Kwon writes, “Ophelia’s death can save Hamlet. In order to accomplish Hamlet’s revenge, Ophelia dies.”

In his most recent series of forest paintings during his residency in California, Ophelia becomes a central and recurring figure. In Ophelia in Rizome Tree (2014) the figures of women and animals rest in stillness, they do not brachiate among the branches. Caught in nets and turned upside down, covered with paint drips like blue rain falling, these living creatures seem to be entirely without volition. Even the one upright female figure that leans against the trunk of the tree has her hands bound tightly behind her in a straightjacket of unforgiving vines. In Shakespeare’s Hamlet, Ophelia goes mad before she falls from a tree’s broken branch, to her death in the stream below. Her floating body surrounded by flowers, immortalized in numerous depictions perhaps most famously by John Everet Millais (1851), becomes a symbol of the tragic, sacrificial death of innocence. Yet there is some debate: was it suicide? In another version of Ophilia in Rizome Tree (2014) blue waters rush forth like a waterfall, but from an unknown source down into watery depths. A clue emerges when the artist reveals his hometown is Hab-Cheon. The Habcheon hydro-electric dam was built in the early 1980s and had a dramatic impact on the landscape. The artist writes: “Memories of my youth-years are corroded and dissolved underwater now….” Are we, as some of his paintings suggest, already in the process of hanging ourselves with our own noose? Who is being sacrificed, and are they innocent? What do the dams provide that we so fervently desire?
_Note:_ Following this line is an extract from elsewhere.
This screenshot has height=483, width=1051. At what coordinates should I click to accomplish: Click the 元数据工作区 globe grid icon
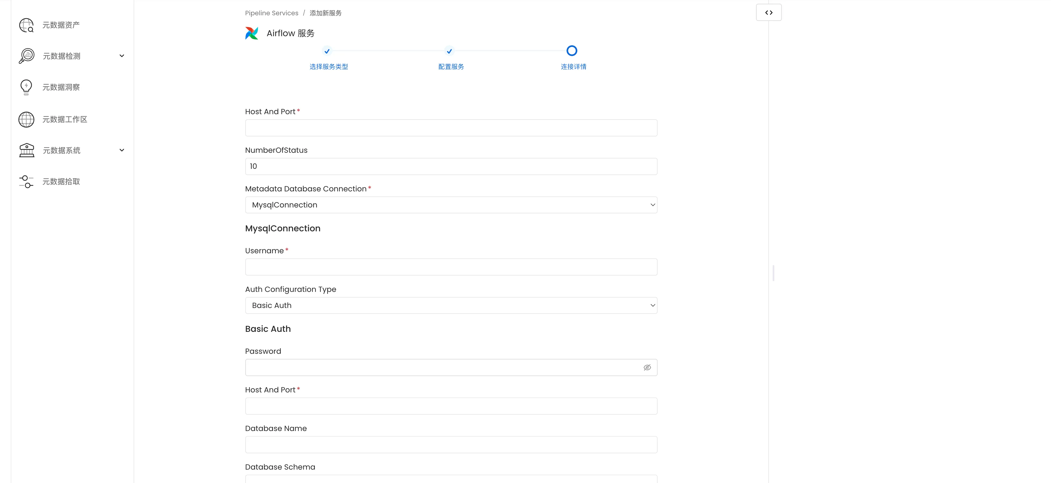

In Kwon’s paintings desire is a trap, a lure, a constant seduction. Desire precedes words and gestures. It is also the device that draws us forward, that leads us onward into change, into life, into procreation, into greed, into destruction. Humans put things together in order to take them apart—the activity of children remind us of this. Desire is an animating force, an endless energy, a drive; our desires are also always derivative of others’ desires. Here, in the historical present, we witness what our desires have become: a path to annihilation. Humans have desired the world until, it appears, no world will be left. The two classically opposing forces, Eros and Thanatos, cannot however fully explain the interlocking complexity, the layered histories that have emerged to create the dynamic flux that defines our moment. This network is not merely a trap, it also serves as the veins and arteries of Kwon’s world. The past feeds the present like a living organism, and the present is entrapped and sustained by the routines, the fantasies, the systems devised in the past. But there room for escape, there are gaps in the semiotic net through which the world is defined, mapped and regulated. The future is still unpredictable; though we are growing more and more afraid of our own destruction. Kwon’s work is not altogether pessimistic. While there is life, there is hope. We are organisms within organic systems; we cannot artificially separate ourselves from this fact. It is the illusion of separation that is the real source of danger; this illusion is itself illusionary.